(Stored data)
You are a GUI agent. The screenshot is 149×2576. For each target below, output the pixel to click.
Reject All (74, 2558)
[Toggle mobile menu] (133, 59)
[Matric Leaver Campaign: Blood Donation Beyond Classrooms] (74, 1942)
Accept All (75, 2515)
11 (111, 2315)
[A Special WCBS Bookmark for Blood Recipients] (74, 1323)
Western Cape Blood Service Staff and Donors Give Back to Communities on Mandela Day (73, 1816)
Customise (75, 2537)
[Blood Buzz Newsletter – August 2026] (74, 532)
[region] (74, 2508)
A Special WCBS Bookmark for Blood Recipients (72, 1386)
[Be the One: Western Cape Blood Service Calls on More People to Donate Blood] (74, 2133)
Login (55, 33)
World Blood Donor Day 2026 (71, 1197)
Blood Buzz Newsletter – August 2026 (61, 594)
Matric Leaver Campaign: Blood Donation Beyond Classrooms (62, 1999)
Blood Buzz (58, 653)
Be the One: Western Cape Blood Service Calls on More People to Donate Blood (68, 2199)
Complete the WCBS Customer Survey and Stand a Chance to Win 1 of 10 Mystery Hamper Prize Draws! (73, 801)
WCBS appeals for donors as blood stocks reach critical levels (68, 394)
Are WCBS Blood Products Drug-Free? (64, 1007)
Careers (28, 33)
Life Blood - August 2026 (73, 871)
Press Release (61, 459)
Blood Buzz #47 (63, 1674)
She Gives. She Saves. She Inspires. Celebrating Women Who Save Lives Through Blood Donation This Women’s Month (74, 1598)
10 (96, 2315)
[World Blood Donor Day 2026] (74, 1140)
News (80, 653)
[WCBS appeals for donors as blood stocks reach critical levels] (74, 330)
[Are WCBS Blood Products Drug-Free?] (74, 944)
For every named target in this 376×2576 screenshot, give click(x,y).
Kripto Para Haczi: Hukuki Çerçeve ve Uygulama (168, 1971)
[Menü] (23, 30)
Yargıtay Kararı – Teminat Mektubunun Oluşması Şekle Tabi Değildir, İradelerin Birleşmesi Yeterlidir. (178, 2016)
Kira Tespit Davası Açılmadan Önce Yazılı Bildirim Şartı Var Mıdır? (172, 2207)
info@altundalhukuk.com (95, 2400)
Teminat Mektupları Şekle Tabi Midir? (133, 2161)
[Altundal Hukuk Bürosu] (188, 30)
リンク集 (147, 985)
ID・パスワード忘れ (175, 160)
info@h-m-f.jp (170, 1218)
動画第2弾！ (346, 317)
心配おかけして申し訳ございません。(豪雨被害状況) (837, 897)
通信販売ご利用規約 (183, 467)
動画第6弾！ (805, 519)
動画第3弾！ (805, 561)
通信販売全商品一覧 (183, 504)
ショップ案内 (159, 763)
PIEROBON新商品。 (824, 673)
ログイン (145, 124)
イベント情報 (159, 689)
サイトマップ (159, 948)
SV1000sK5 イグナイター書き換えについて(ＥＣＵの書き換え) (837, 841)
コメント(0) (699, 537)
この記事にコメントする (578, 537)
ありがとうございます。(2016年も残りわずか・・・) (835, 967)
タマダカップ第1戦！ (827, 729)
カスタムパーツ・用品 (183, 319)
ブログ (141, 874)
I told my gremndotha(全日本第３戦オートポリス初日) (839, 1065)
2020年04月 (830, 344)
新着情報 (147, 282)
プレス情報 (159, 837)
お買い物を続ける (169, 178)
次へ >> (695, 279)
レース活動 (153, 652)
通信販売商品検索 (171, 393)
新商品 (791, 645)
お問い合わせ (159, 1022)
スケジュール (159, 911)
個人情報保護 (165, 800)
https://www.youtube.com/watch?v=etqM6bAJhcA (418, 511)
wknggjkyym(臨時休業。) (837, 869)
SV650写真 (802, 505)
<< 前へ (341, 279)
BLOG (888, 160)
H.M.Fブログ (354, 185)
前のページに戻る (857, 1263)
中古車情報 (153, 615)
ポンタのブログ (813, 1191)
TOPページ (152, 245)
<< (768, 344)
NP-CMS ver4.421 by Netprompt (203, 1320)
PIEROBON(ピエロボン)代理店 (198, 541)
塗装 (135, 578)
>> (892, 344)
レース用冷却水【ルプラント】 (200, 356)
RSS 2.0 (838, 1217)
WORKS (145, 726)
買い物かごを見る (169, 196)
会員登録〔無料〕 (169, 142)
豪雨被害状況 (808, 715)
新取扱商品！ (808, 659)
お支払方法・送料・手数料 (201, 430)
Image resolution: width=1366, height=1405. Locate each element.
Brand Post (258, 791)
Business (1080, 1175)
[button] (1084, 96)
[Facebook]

● Goal of the exercise
Within the data above, pick out all lines holding the word "appeals".

● Written solution
WCBS appeals for donors as blood stocks reach critical levels (68, 394)
[WCBS appeals for donors as blood stocks reach critical levels] (74, 330)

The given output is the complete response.